社会福祉法人風土記<1>九十九里ホーム 中 「行政施策の一歩先を行く」
2015年04月16日 福祉新聞編集部時代と共に世の中の福祉ニーズは変化する。九十九里ホームのそれは都市部の核家族と人口の高齢化。お年寄り対策だ。
皮切りは1978年、特養ホーム(松丘園)の病院への併設だ。サナトリウムだっただけに敷地は大きい。その一角でスタートした老人福祉事業。翌年には早くも地元の強い要望に応え、100床へ倍増している。
実は自治体は、やがてくる高齢社会の大波を既に心配していたようだ。「こんな施設にしよう、あんな介護がいいと、行政の担当者とよく話したものです。『これからは高齢者の時代だ』と。意気に燃えてました」。井上峰夫理事長(66)は自身まだ若かった当時をこう振り返る。
こんなエピソードも。ある日、病院に面会者が訪れた。「ばあちゃん、ここかな」。いくら患者名簿を繰っても名前はない。隣の特養に問い合わせた。「こっちにいますよ」。家族は入院と入所を混同していたのだ。
今と違い、老人ホームへ親を預けるなど〝親不孝〟〝棄老〟と後ろ指をさされかねない時代であった。歓迎されるのは病院。大切に看病しているとの親思いのイメージだ。社会的入院の一因でもある。だが、大家族で在宅ケアを維持できていたホーム周辺の農村エリアに比べ、都市部の住民からは病院併設の介護施設は重宝がられた。
その思いをくむように、法人施設は年を追って拡大していく。
▽病院に新病棟ならびにリハビリ棟新設(1981、82年度)
▽養護老人ホーム(瑞穂園・50床)の経営を市から委託(85年)
▽周辺3市町よりの委託でデイサービスセンター建設(87年度)
▽国県の補助で老人保健施設「ミス・ヘンテ記念ケアセンター」(80床)建設(90年)
▽周辺3町の協力と国県などの補助で第2松丘園(入所・ショートステ計70床)建設(97年)
▽隣接の千葉県山田町(現・香取市)に山田特養ホーム(入所・ショートステイ計80床)建設(2004年)
このほか、新病棟建設(1999、2000年)や身体障害者療護施設「聖マーガレットホーム」の新設(80床・95年)、少し離れた市にある経営難の老健を医療法人から移譲(2008年)したり、二つの特養の改築や新館による増床(2011~12年)、訪問看護ステーション、ホームヘルパーステーション設置などを進めてきた。

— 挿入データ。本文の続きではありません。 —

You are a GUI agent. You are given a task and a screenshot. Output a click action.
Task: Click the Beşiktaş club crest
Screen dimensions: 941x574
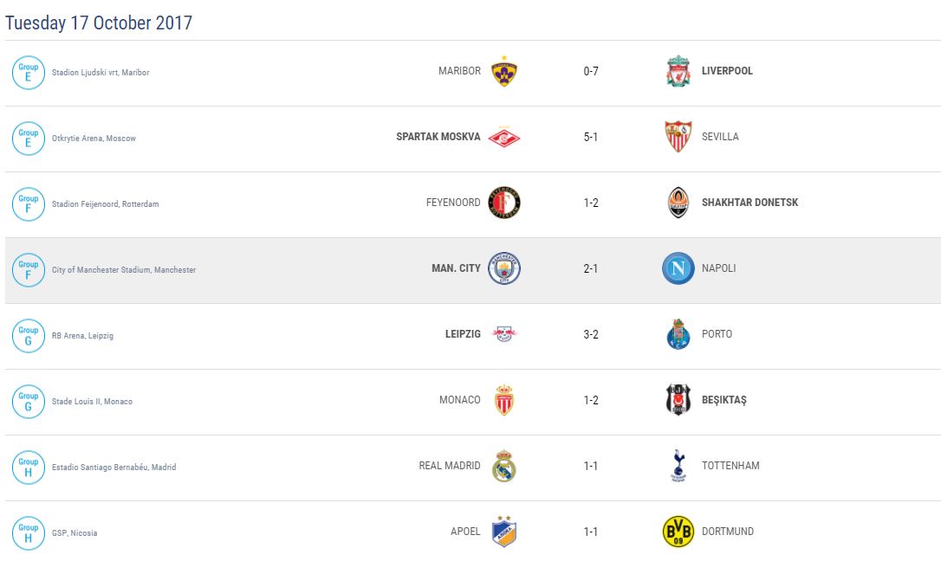click(678, 400)
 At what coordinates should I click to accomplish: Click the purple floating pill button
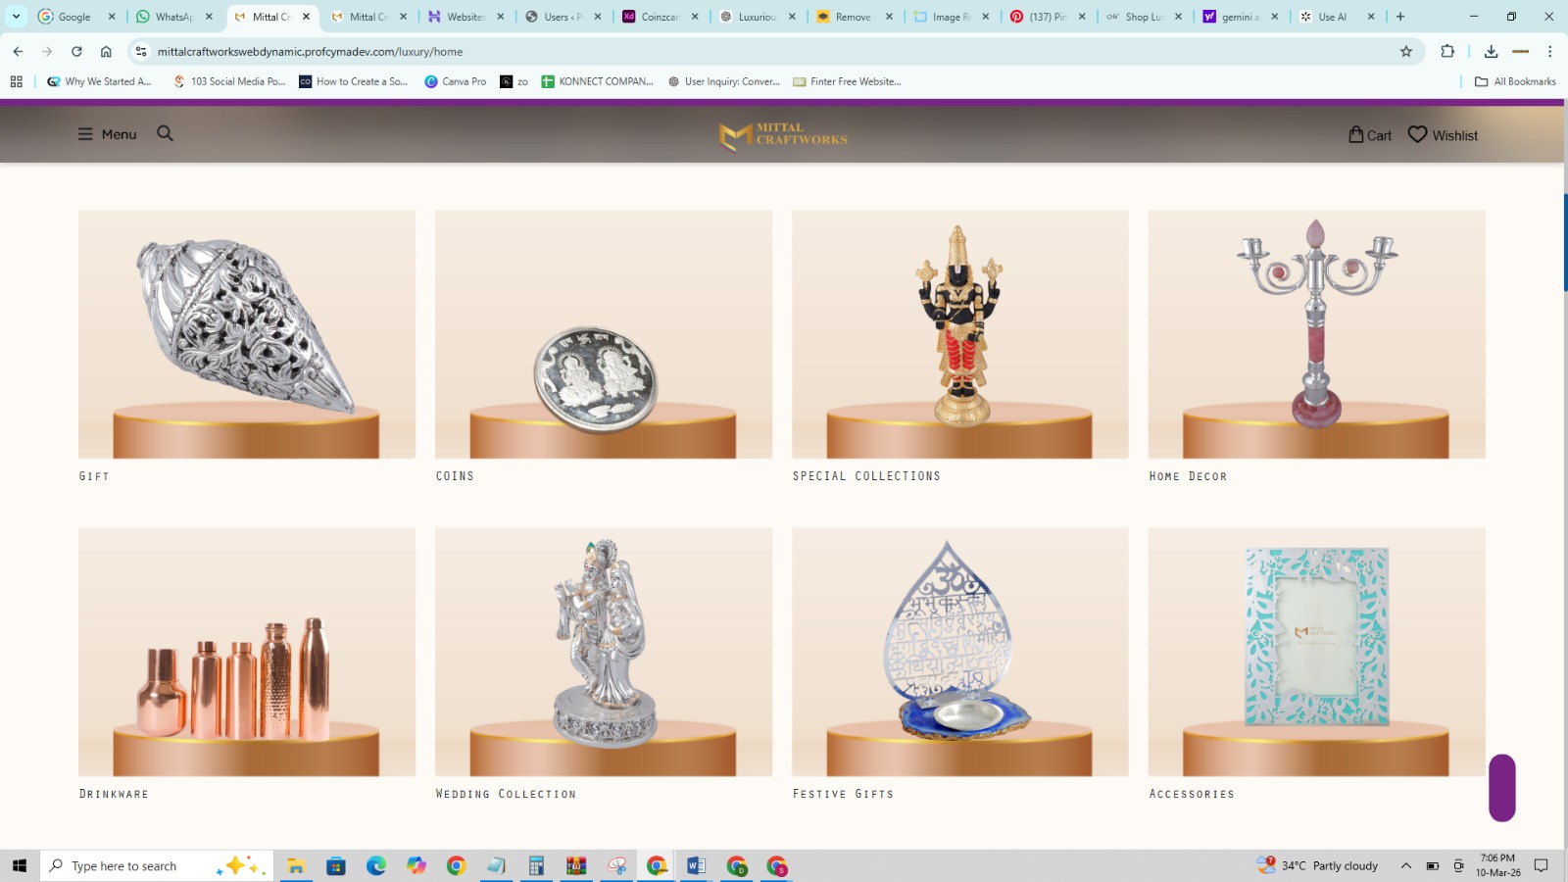[1502, 787]
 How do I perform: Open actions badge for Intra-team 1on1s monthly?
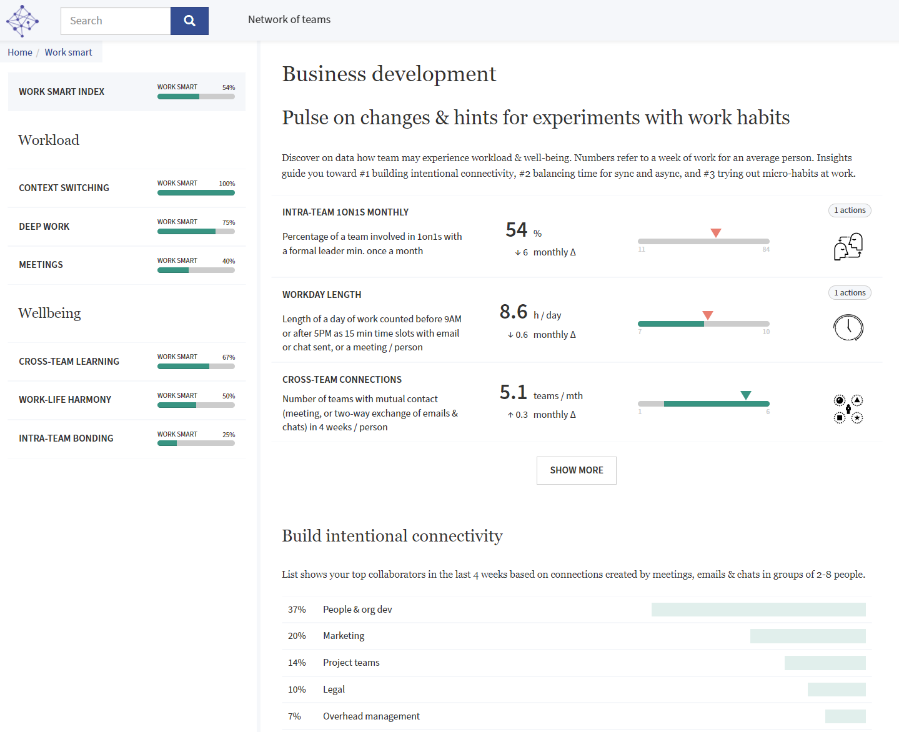(849, 210)
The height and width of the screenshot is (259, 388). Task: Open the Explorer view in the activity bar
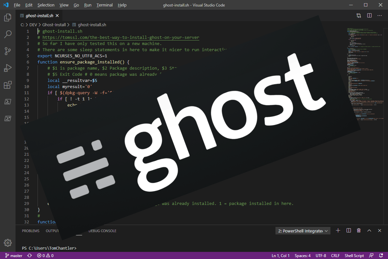pos(7,17)
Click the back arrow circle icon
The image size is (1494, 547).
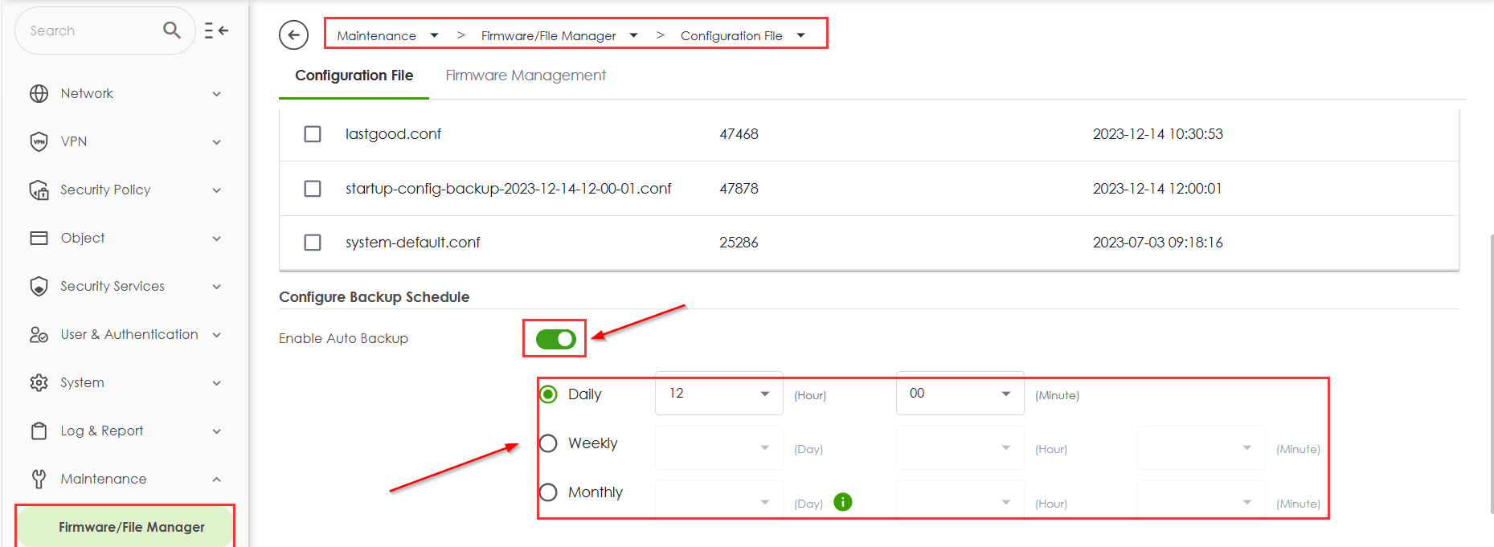[293, 35]
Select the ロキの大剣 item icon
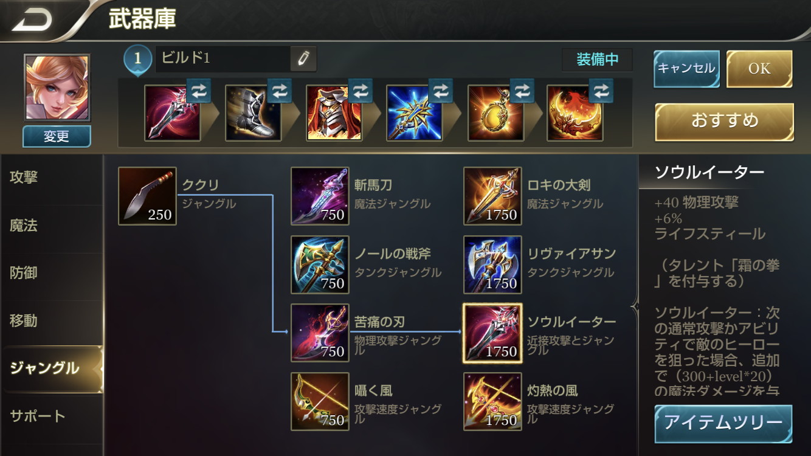This screenshot has width=811, height=456. pyautogui.click(x=492, y=196)
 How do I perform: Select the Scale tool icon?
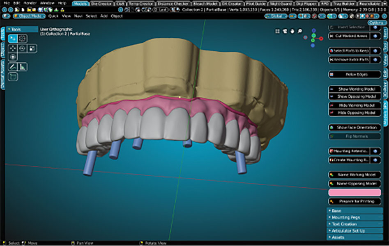click(32, 48)
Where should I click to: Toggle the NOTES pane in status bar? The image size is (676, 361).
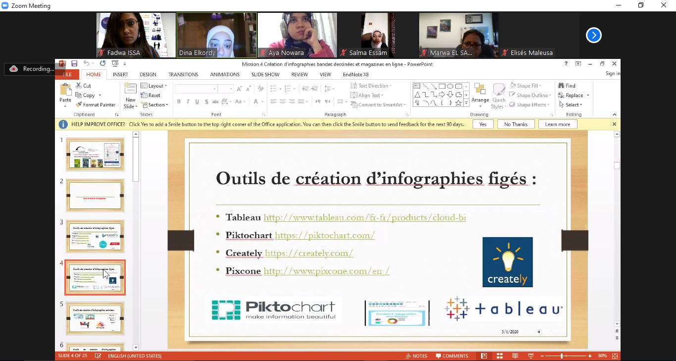click(416, 356)

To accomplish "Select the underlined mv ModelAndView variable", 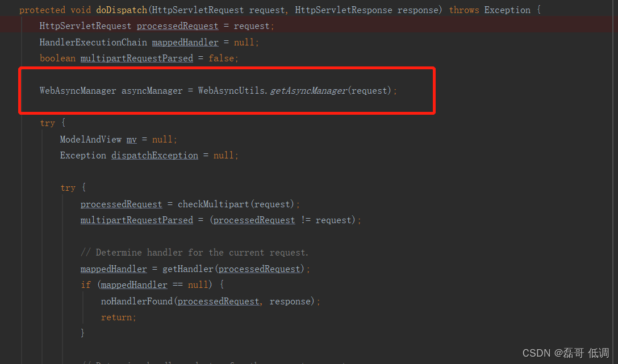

特に2000年の介護保険スタート後、事業拡充に拍車がかかった。今春には廃園になった保育所を改修し、新たなデイサービス施設もオープンする。「仕組みに振り回されすぎ」との声もないわけではないが、40歳以上の国民から保険料を集め、利用料も課すだけに、「保険あってサービスなし」の事態を避けたい自治体をフォローしつつ、駅前福祉村構想など行政施策の一歩先を行こうとしている。
「目の前に困っている人がいる。だから私たちはやって来ました。地域ともつながっていると自負しています。この上もっと社会貢献をと言われても正直ピンときません。しかも施設建設費の補助率は下げられ、大規模補修の補助金はゼロに等しい。加えてこの4月からまた介護報酬カットですからね」と井上理事長は不満を隠さない。そして言葉を継いだ。「社会福祉法人はPR下手。というより、黙して世のため人のため尽くせと教えられてきたんです」。
昨年11月21日夜。千葉県匝瑳市役所わきに建つ市民ふれあいセンターの大ホール(定員500人)は9割方埋まっていた。社会福祉法人「九十九里ホーム」の第24回法人内研究発表会。9拠点21事業所のスタッフが年1回、学会形式で仕事の成果を報告しあう。
「認知症になっても笑顔で暮らせるように~行動障害改善に向けた取り組み」(特養・介護職員)、「看護支援システム導入に関する経過報告」(病院・看護師)、「認知症短期集中リハ終了後のケアについて」(老健・作業療法士、理学療法士)、「地域で暮らしている障害者の豊かな生活を目指して」(障害者支援施設・生活相談員)。パワーポイントの大型画面やレジュメを使い1人10分前後で発表していく。講評は病院長、施設長クラスが担う。
法人職員約800人の半分ほどが集うホールは20~30代の若手が目立つ。互いの仕事を知り、チームワークを育む。近ごろ介護への苦情が増える中で、「研修会の効果を疑問視する向きもあります。でもケアの質向上には、遠回りに見えてもこれしかありません」と井上理事長。
人を支えるには、まず支え手から−−福祉の原点は人づくりとの信念である。